TASK INPUTS:
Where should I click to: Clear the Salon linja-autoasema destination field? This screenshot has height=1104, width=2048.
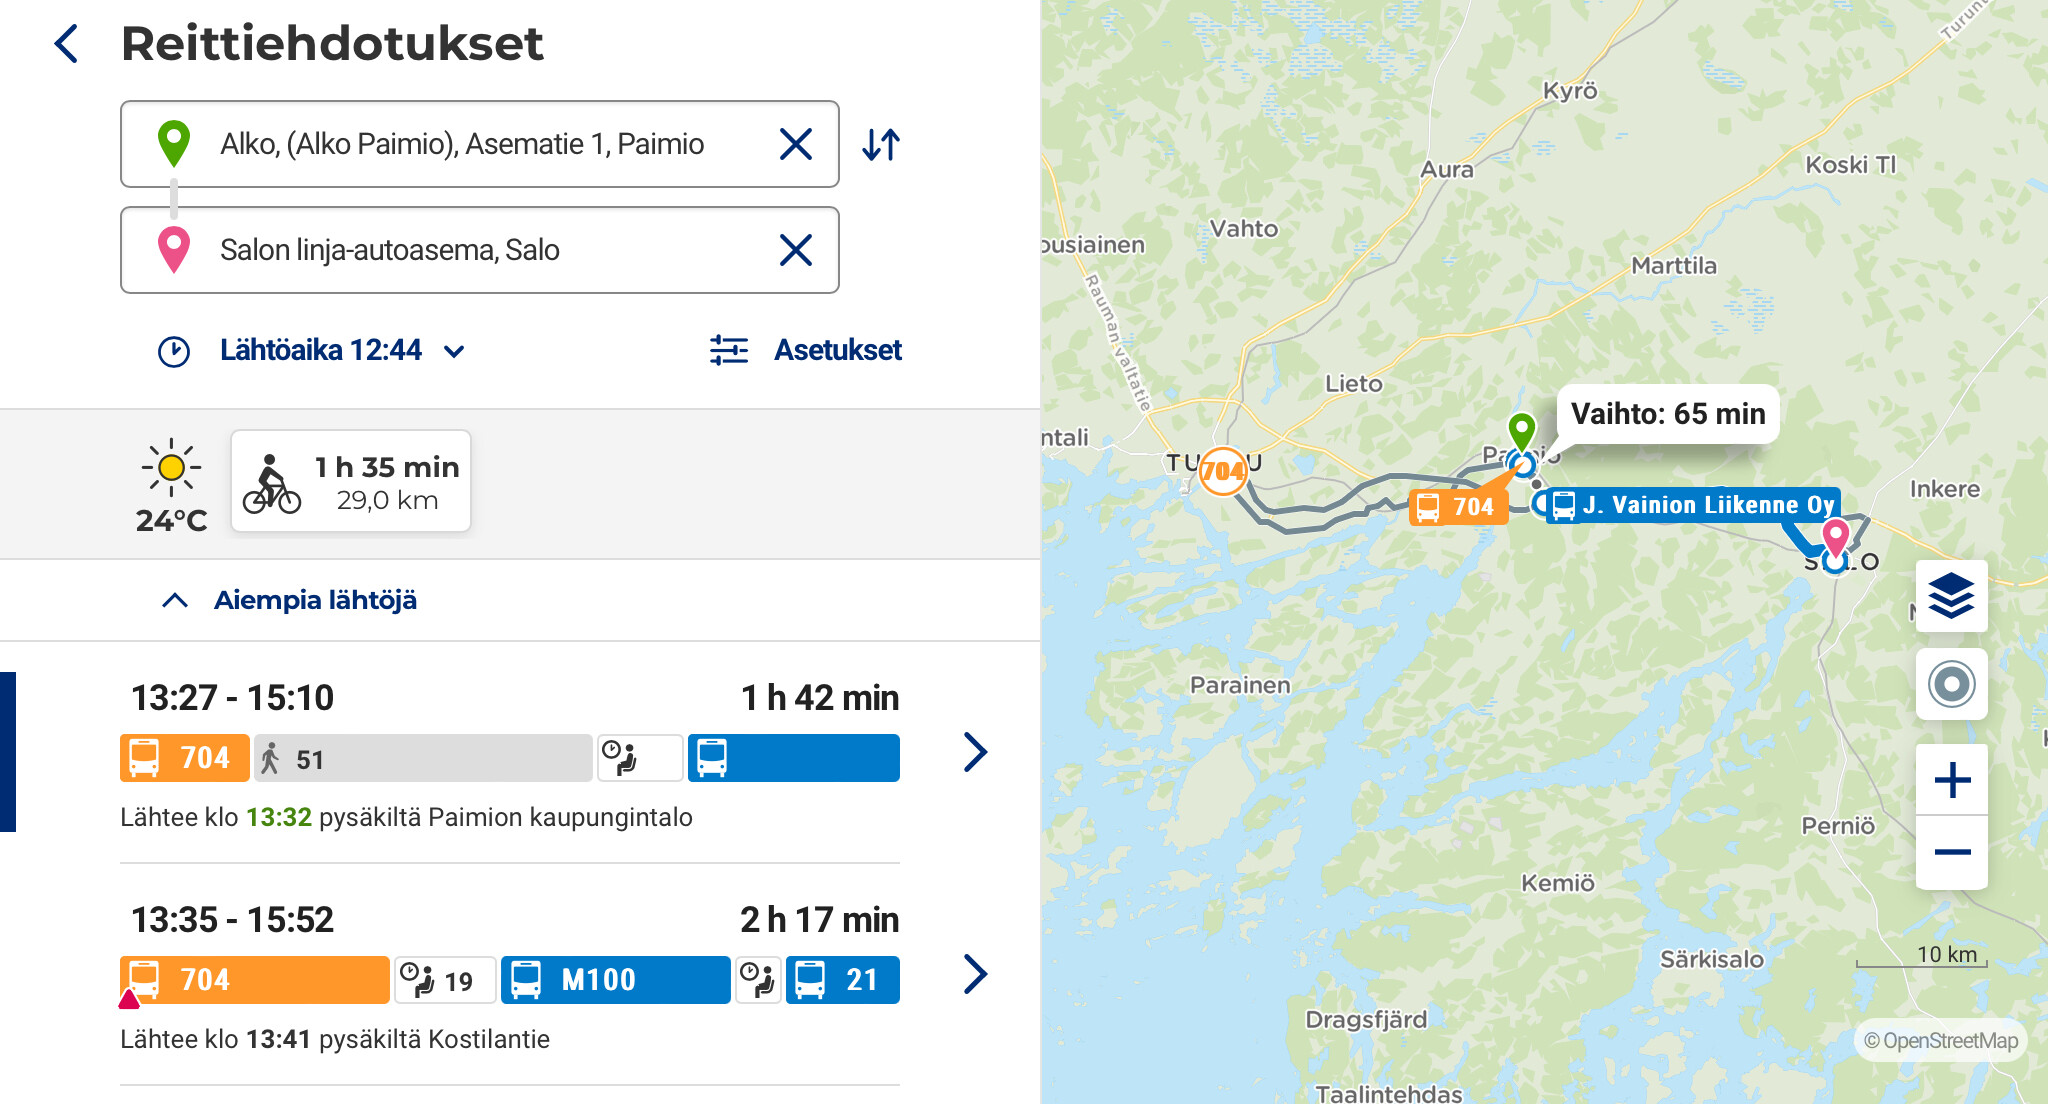[795, 250]
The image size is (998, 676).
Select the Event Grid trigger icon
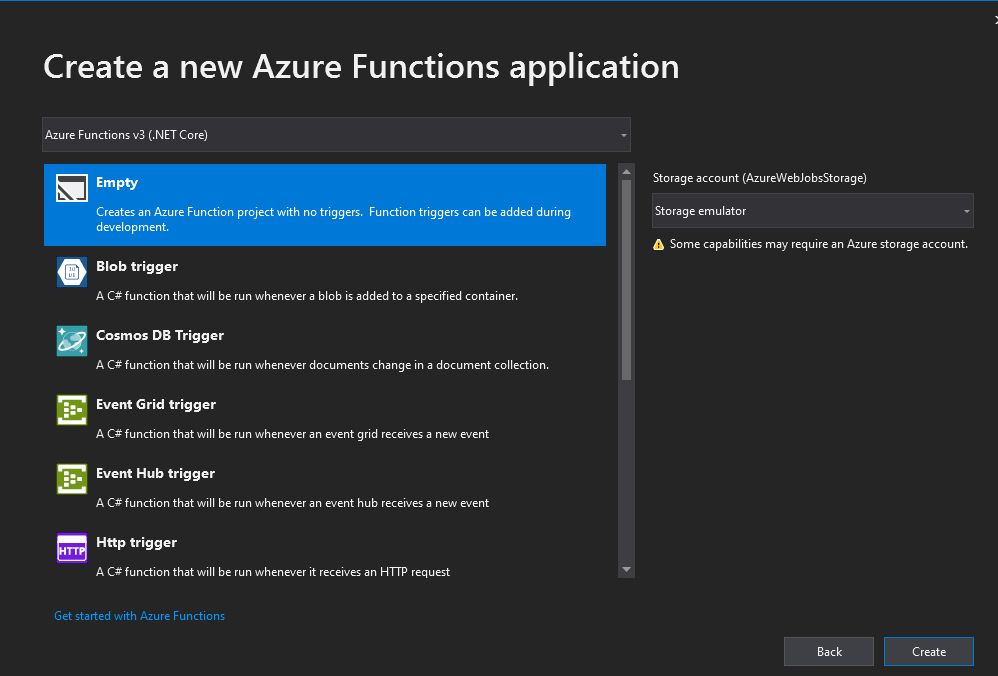(x=71, y=409)
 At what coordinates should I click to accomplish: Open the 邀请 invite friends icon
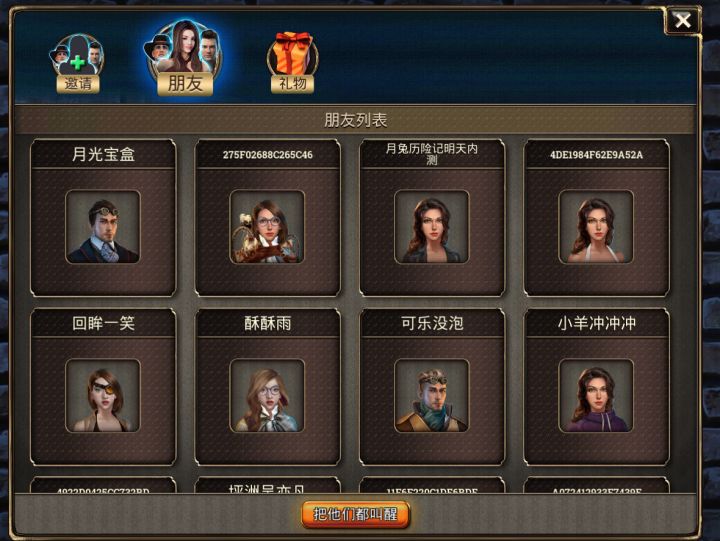(77, 63)
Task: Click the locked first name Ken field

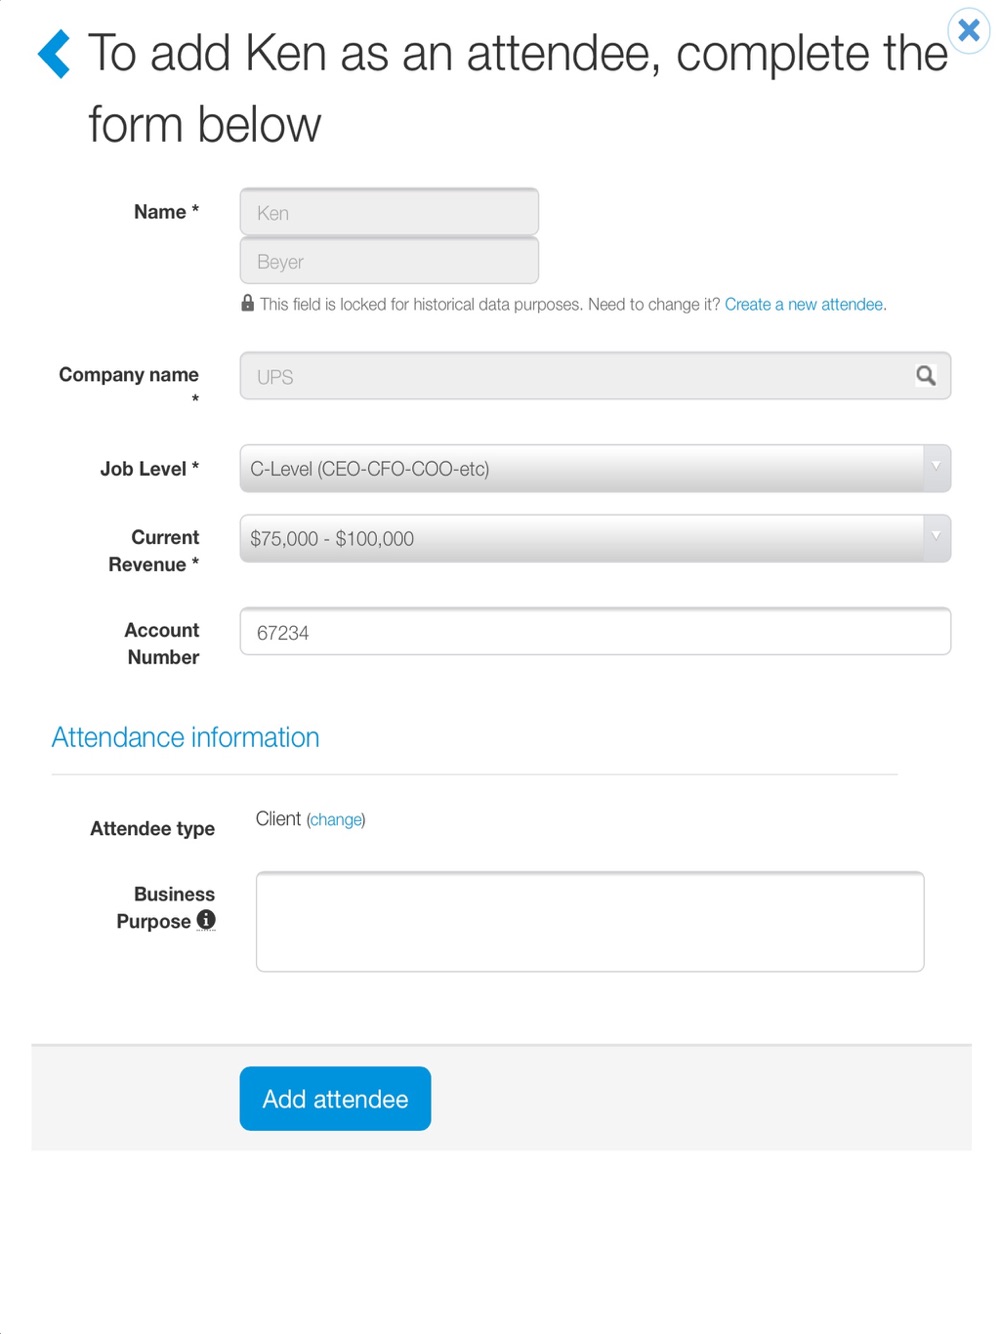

GIVEN EXERCISE: Update the material so that every "icon" becomes "button" and nothing else changes, and leave the pictures out of your version.

FULL SOLUTION:
Where should I click to: Clear the Salon linja-autoasema destination field? This screenshot has height=1104, width=2048.
[795, 250]
The image size is (998, 676).
Select the Event Grid trigger button
(x=71, y=409)
 At what coordinates should I click to accomplish: Open the 邀请 invite friends button
(77, 63)
Task: Click the locked first name Ken field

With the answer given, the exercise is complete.